EXERCISE AIM: Restate word for word the lines between the start of the material and the line with "FAQ (30, 876)", keeping both of those ends and none of the pictures.

EXERCISE DATA:
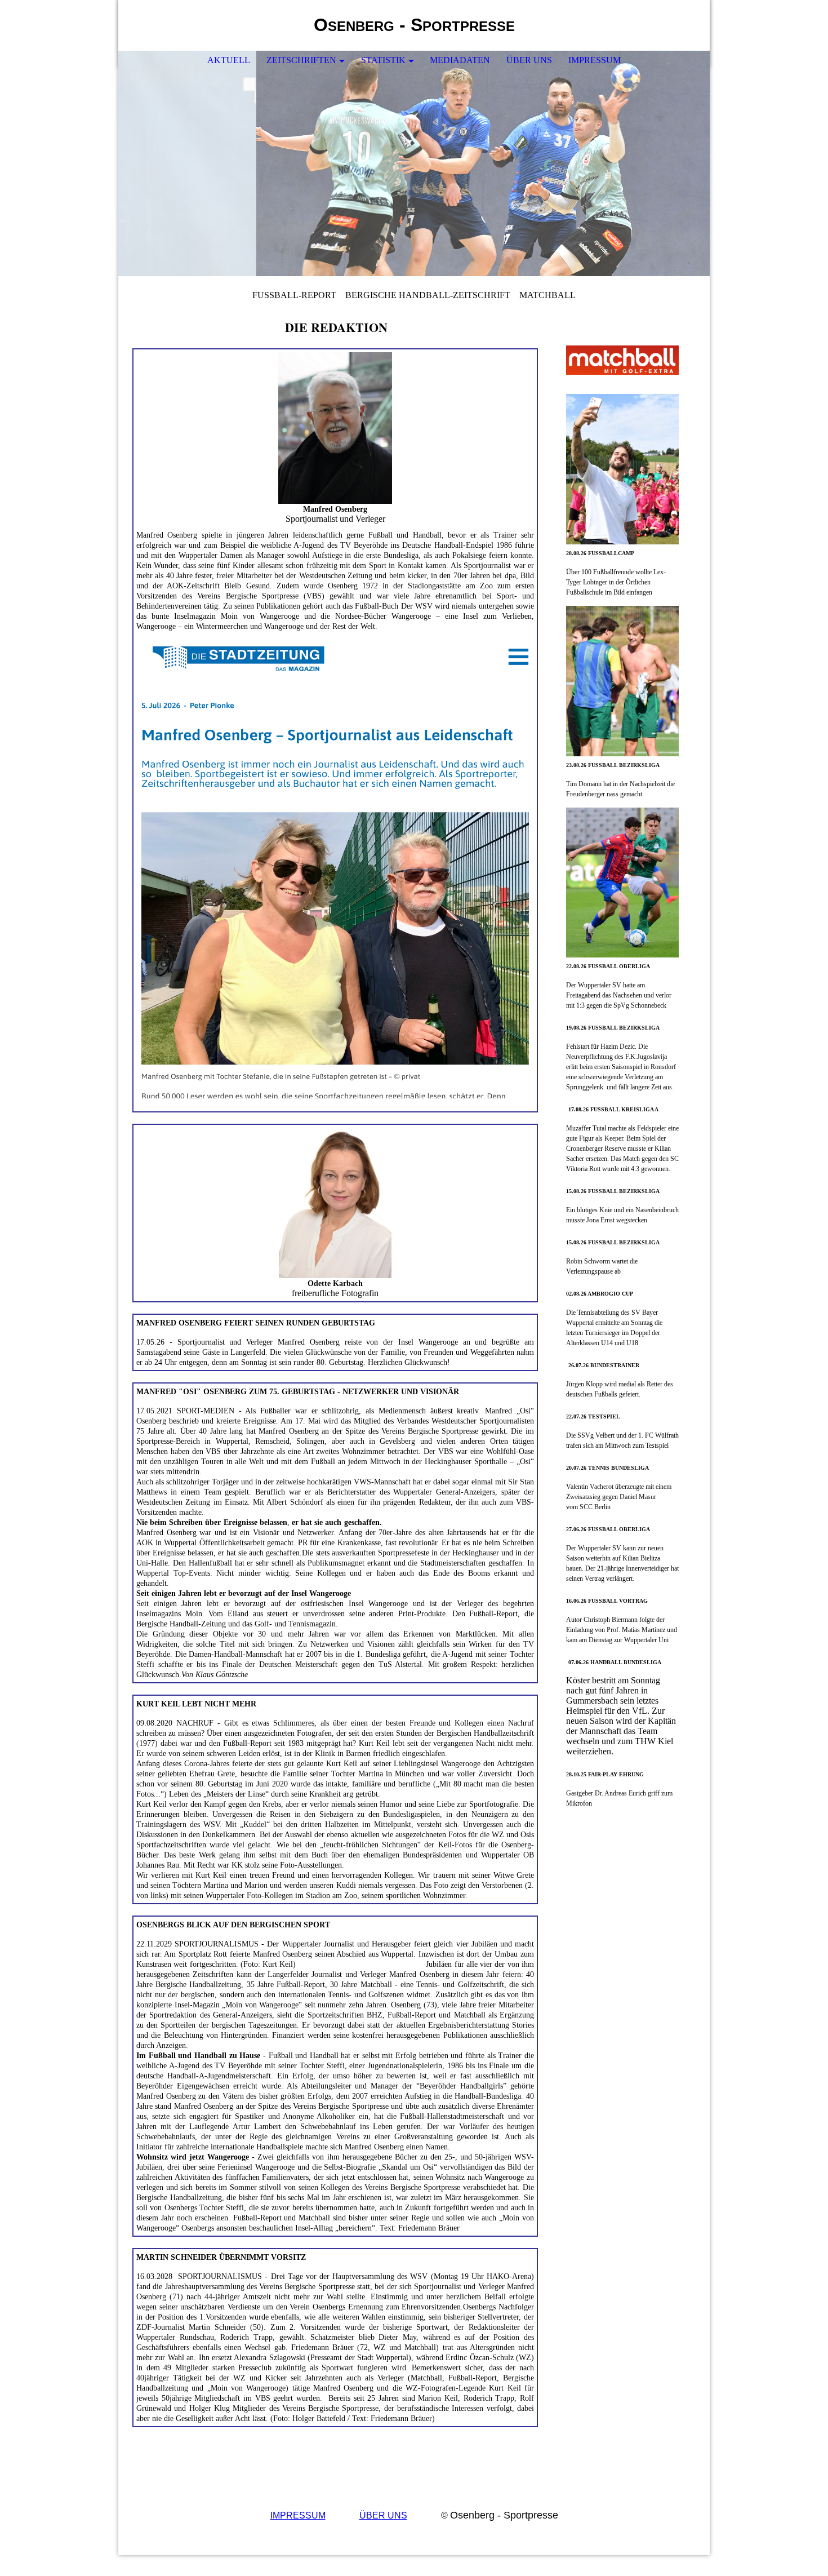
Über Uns (529, 60)
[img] (667, 25)
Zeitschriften (301, 60)
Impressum (594, 60)
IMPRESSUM (298, 2515)
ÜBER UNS (383, 2515)
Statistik (383, 60)
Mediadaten (460, 60)
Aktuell (228, 60)
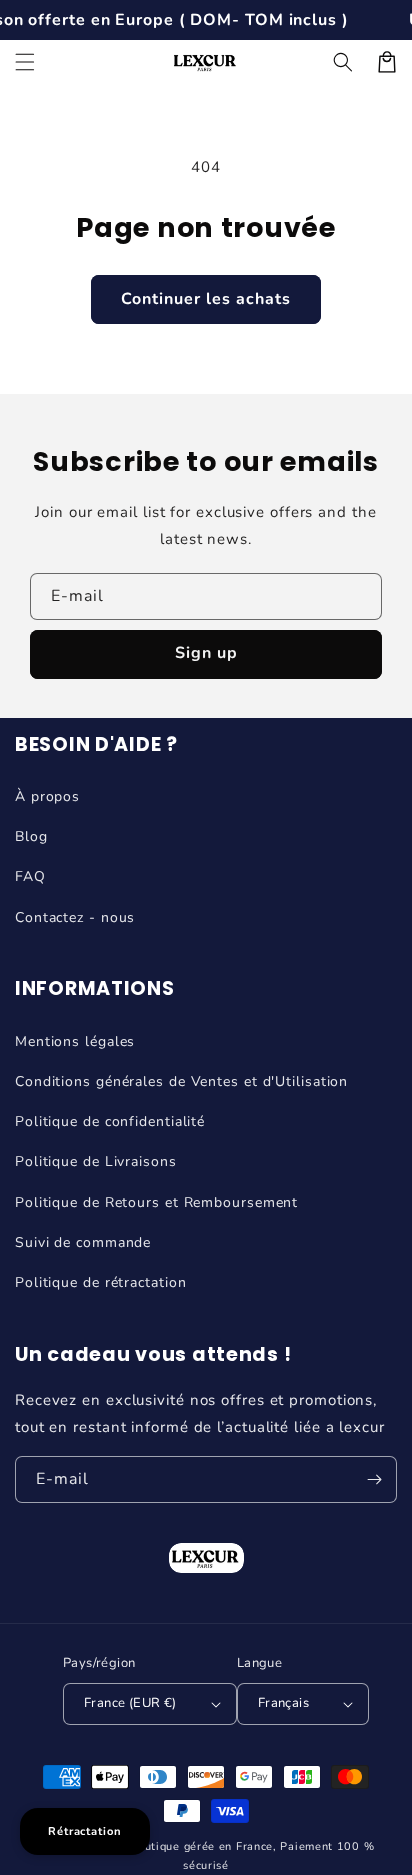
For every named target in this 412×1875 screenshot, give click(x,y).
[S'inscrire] (374, 1479)
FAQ (30, 876)
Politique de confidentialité (110, 1121)
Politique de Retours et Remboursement (156, 1202)
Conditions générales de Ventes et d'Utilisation (181, 1081)
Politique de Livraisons (96, 1161)
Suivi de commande (83, 1242)
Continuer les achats (206, 299)
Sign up (206, 653)
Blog (31, 836)
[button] (25, 62)
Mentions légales (75, 1041)
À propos (47, 796)
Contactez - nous (75, 917)
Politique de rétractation (101, 1282)
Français (283, 1703)
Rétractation (85, 1831)
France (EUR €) (130, 1703)
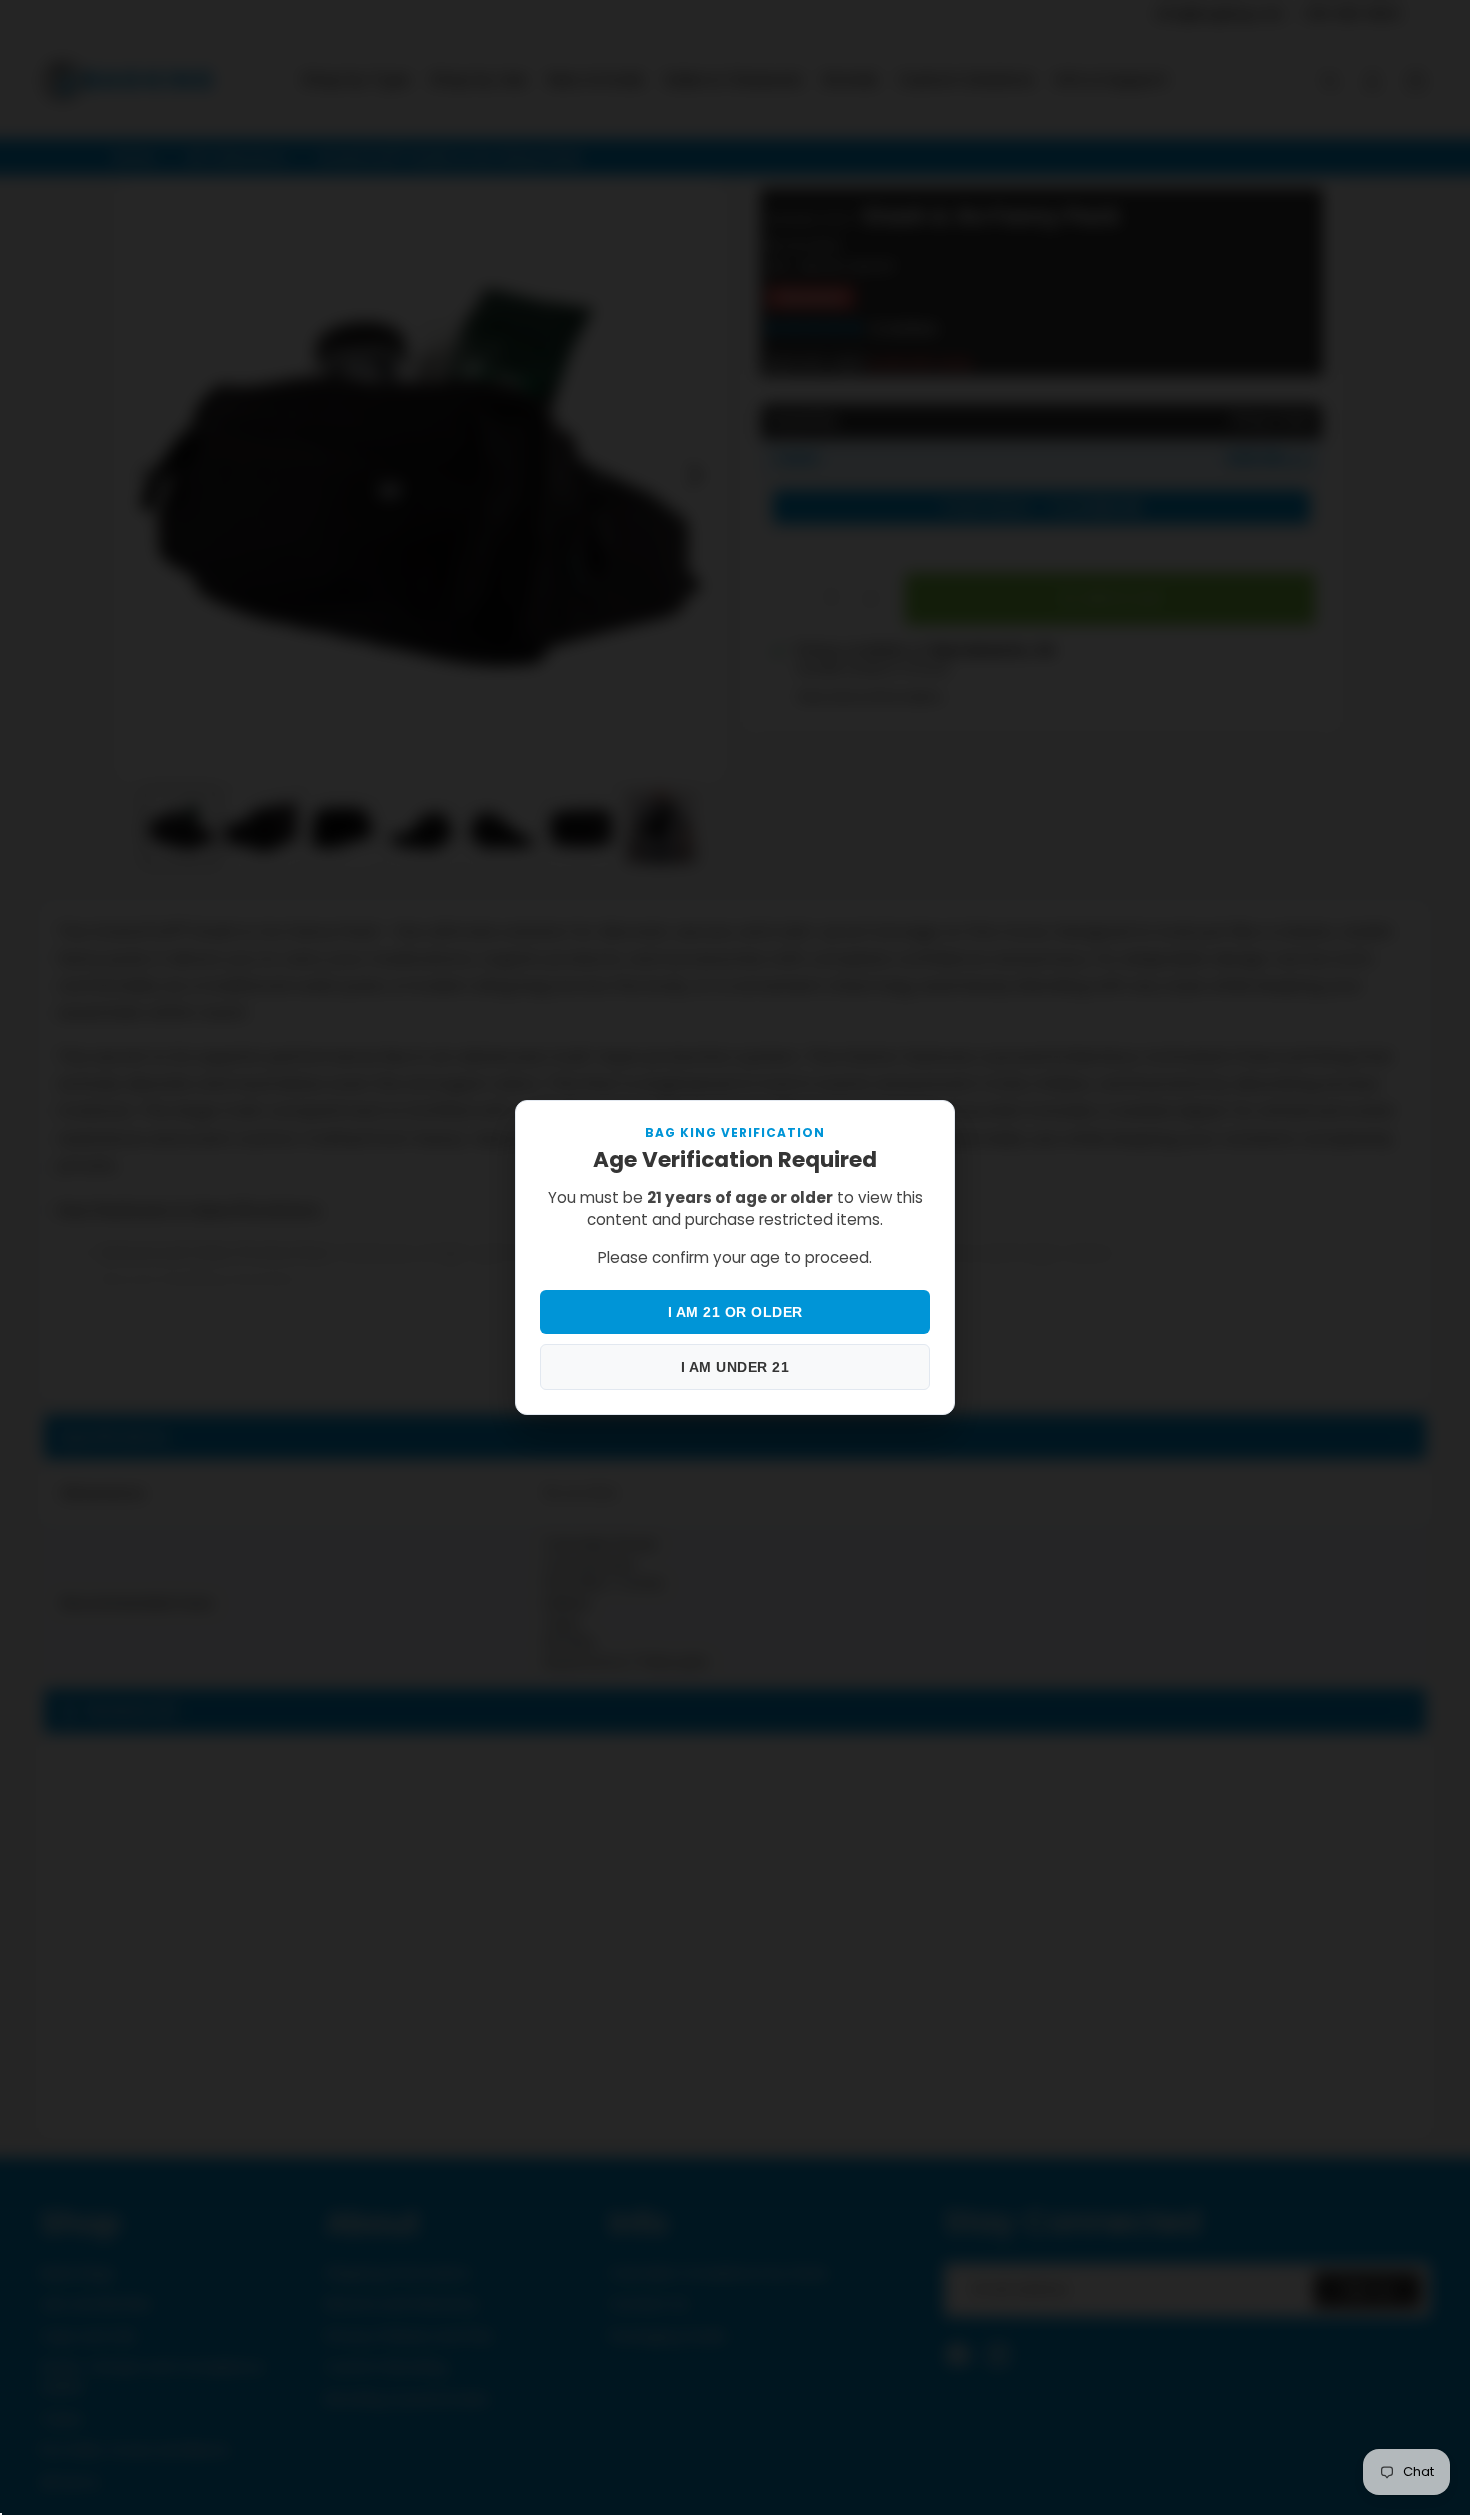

ANSWER AREA:
Über Uns (529, 60)
[img] (667, 25)
Zeitschriften (301, 60)
Impressum (594, 60)
IMPRESSUM (298, 2515)
ÜBER UNS (383, 2515)
Statistik (383, 60)
Mediadaten (460, 60)
Aktuell (228, 60)
For every named target in this 412×1875 screenshot, give click(x,y).
[S'inscrire] (374, 1479)
FAQ (30, 876)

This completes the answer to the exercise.